One of the things I do like is travelling by train. I come from a railway family and somehow it really is in the blood. Short or long, I like to bash a bit of track and keep my eye on which type of unit is at the front end.  As well as meeting Erlanger Nick for a bummel round some Kentish pubs, I get a chance to take the Javelin (BR Class 395 don't you know), to deepest Kent. Fast and comfortable, and with my Senior Railcard, under 20 of your British pounds, what's not to like?

Our first destination was Whitstable, a place I didn't know at all, never having been there, but for Nick with his extended Thanet fetish, familiar territory. The weather was warm, I was on time, Nick was on time, so we set off through some attractive suburbia, heading for our first micropub of the day and what a good one it was too.  The Tankerton Arms is a converted shop of some kind on a High St, rectangular inside with a few nice bits of ephemera and the beer at the back behind a plastic curtain, where it is stillaged in a cool room.  We chose Kent Session Pale Ale and sat outside on the sole table, watching old ladies rummage through the outside display of the charity shop next door and other folks doing their shopping at the butcher's opposite.
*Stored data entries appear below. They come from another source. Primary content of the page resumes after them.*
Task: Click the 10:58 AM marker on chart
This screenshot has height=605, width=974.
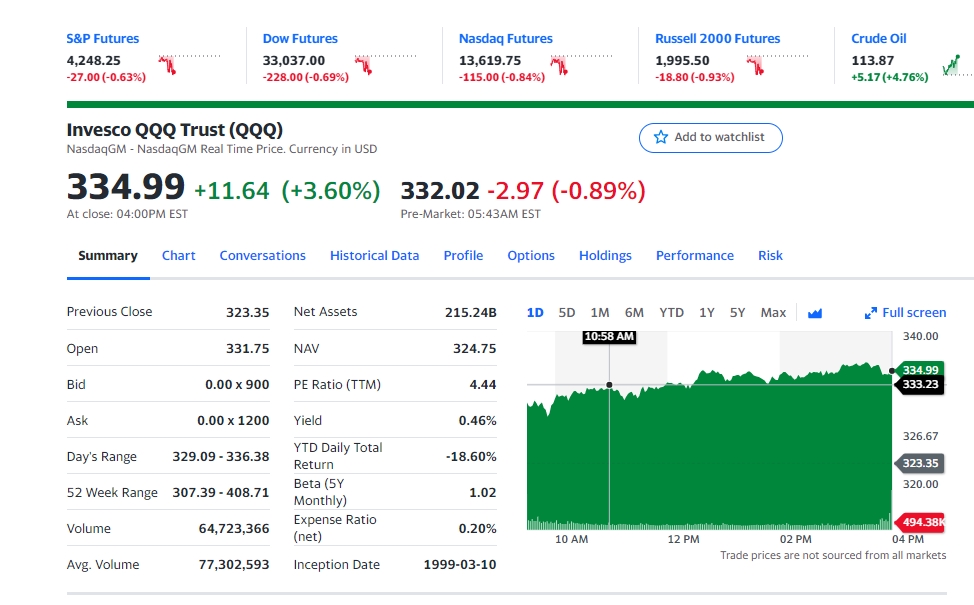Action: [x=608, y=337]
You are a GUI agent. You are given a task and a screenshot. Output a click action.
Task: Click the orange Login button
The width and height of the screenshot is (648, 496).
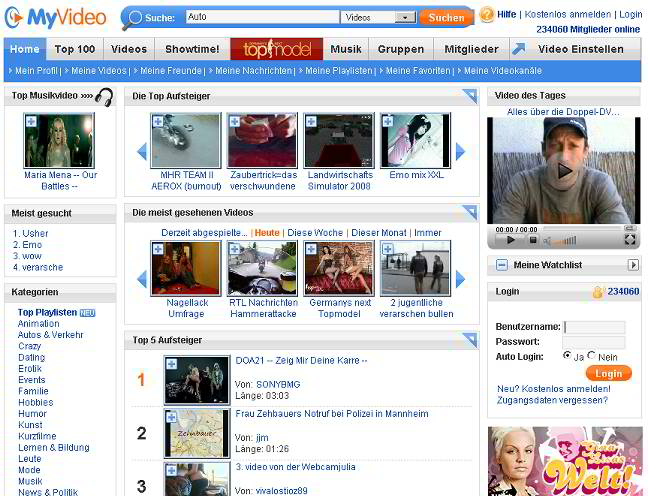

It was all very Warmington on Sea. So good was the beer and so comfortable the spot that we had a second before setting off for a fairly long walk to the next pub.

Hotel Continental is on the the sea front.  Inside all was modern, spick and span and spotlessly clean. Beers from Whitstable Brewery were procured, both keg and cask and all were pretty good, as was the charming service and welcome from the two barmaids-cum-waitresses.  We sat outside while Nick enjoyed some oysters. The Oyster Stout though was a disappointment. Served on CO2, it was headless and dull. Stick it on nitro and it would be transformed. Just say"no" to CO2 served stouts. They are dull as ditchwater. Despite the headless beer - all of it was - we left with some reluctance, not least of all because of the welcome.  It does work you know.

Next a mistake.  I liked the look of the Pearson's Arms just off the sea front.  Two staff were busy mixing cocktails as we sat at the bar. Neither looked up.  Much farting about took place and in a pub, otherwise empty apart from a young couple, both in turn went off upstairs where presumably others were awaiting their mixed drinks. As they came back neither acknowledged us again until I piped up. It had been seven and a half minutes without so much as a nod in our direction and no real apology for the omission either.  We had a half each of Harvey's Best, which was, unsurprisingly, below par. Piss poor all round.  We couldn't get out fast enough.

No such disappointment at the The Old Neptune, right on the sea. This is a clapperboarded delight and again the welcome was a warm one.  We struck up a conversation with a delightful old man who had come on a commission to paint the pub. No, not with emulsion and gloss, but with oils.  Astonishingly Nick sort of knew him from a forthcoming gallery exhibition in Broadstairs.  This time the beer was spot on and two pints of Harveys Best later, we left, having had a great experience. It's the offer as I always say and this was cracking.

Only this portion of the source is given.